## INSTRUCTION:
Pull out the items from the line with "Identify the location of Add" up to and including the line with "bobby _737@yahoo.co.in is", and copy those lines exactly as they appear, nothing else.

## GIVEN ENTRIES:
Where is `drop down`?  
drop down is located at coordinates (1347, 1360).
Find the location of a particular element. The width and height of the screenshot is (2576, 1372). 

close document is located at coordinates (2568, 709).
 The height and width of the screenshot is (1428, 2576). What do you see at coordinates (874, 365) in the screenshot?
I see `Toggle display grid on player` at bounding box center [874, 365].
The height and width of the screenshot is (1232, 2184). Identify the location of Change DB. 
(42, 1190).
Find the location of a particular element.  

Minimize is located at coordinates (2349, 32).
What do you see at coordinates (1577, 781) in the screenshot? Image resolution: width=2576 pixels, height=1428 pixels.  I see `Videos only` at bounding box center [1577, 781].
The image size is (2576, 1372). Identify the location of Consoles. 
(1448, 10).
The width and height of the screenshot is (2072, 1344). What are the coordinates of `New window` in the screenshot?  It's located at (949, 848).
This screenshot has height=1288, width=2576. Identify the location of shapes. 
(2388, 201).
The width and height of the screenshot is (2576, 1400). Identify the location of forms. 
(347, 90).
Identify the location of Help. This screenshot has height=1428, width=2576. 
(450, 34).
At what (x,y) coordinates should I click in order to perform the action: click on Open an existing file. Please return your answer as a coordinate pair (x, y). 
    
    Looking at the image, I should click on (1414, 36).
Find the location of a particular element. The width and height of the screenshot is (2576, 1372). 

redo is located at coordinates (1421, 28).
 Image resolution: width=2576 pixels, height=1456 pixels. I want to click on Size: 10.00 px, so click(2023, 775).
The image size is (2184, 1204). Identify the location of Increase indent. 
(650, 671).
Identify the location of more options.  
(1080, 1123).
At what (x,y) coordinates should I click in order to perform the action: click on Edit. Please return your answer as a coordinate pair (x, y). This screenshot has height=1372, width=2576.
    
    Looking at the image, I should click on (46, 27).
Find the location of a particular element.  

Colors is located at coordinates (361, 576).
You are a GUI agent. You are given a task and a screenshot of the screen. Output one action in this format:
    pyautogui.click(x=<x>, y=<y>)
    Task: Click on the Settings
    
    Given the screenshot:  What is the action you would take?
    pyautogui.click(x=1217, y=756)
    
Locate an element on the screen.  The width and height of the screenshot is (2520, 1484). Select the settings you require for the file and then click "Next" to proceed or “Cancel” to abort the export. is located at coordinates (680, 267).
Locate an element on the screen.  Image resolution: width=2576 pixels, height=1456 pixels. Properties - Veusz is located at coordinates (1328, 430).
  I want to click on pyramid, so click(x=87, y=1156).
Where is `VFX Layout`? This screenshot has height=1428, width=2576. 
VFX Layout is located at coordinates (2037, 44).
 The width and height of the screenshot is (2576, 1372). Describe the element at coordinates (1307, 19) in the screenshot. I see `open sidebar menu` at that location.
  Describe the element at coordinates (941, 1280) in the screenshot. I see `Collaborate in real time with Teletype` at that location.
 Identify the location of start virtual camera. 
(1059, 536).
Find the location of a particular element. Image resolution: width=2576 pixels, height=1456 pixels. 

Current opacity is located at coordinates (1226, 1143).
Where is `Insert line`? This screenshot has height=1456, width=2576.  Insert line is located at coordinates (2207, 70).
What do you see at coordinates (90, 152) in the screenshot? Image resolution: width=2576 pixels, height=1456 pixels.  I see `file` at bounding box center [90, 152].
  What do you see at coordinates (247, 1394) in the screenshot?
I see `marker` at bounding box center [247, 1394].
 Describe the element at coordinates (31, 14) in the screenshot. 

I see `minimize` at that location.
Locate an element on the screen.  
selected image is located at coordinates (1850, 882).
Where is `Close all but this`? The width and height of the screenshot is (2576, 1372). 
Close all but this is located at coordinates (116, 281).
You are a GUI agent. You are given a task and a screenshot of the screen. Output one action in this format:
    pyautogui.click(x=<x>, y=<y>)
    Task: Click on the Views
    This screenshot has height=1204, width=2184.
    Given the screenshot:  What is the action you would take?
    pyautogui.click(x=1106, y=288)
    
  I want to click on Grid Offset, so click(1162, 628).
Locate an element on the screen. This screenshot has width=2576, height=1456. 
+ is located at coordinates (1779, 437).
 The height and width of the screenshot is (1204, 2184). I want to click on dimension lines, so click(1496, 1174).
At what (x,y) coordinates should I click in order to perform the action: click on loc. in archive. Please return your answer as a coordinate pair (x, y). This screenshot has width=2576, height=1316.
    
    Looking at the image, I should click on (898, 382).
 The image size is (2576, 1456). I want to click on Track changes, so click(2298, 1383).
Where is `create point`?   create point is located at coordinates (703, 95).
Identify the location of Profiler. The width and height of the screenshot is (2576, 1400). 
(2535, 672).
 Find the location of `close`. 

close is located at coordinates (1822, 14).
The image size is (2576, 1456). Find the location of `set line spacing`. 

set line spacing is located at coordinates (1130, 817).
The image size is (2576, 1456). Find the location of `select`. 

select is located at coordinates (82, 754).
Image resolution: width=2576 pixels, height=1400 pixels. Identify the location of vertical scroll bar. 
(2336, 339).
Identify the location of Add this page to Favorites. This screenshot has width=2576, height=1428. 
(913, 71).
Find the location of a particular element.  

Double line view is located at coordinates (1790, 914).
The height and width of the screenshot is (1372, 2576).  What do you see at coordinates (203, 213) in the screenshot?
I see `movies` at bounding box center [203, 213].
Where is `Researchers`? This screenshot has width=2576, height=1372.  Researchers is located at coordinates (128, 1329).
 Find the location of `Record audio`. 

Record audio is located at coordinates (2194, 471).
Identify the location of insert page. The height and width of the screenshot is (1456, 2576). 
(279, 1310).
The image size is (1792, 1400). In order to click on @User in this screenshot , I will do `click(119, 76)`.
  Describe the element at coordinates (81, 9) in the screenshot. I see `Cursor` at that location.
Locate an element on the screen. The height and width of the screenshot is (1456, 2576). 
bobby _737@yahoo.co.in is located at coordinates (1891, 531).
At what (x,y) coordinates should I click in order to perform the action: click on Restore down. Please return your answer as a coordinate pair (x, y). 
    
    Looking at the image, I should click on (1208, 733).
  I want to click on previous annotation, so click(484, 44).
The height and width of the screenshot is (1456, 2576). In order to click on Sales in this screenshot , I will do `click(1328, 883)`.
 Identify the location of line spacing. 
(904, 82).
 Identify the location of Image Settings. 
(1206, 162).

## SOLUTION:
Identify the location of Add this page to Favorites. This screenshot has width=2576, height=1428. 
(913, 71).
Find the location of a particular element.  

Double line view is located at coordinates (1790, 914).
The height and width of the screenshot is (1372, 2576).  What do you see at coordinates (203, 213) in the screenshot?
I see `movies` at bounding box center [203, 213].
Where is `Researchers`? This screenshot has width=2576, height=1372.  Researchers is located at coordinates (128, 1329).
 Find the location of `Record audio`. 

Record audio is located at coordinates (2194, 471).
Identify the location of insert page. The height and width of the screenshot is (1456, 2576). 
(279, 1310).
The image size is (1792, 1400). In order to click on @User in this screenshot , I will do `click(119, 76)`.
  Describe the element at coordinates (81, 9) in the screenshot. I see `Cursor` at that location.
Locate an element on the screen. The height and width of the screenshot is (1456, 2576). 
bobby _737@yahoo.co.in is located at coordinates (1891, 531).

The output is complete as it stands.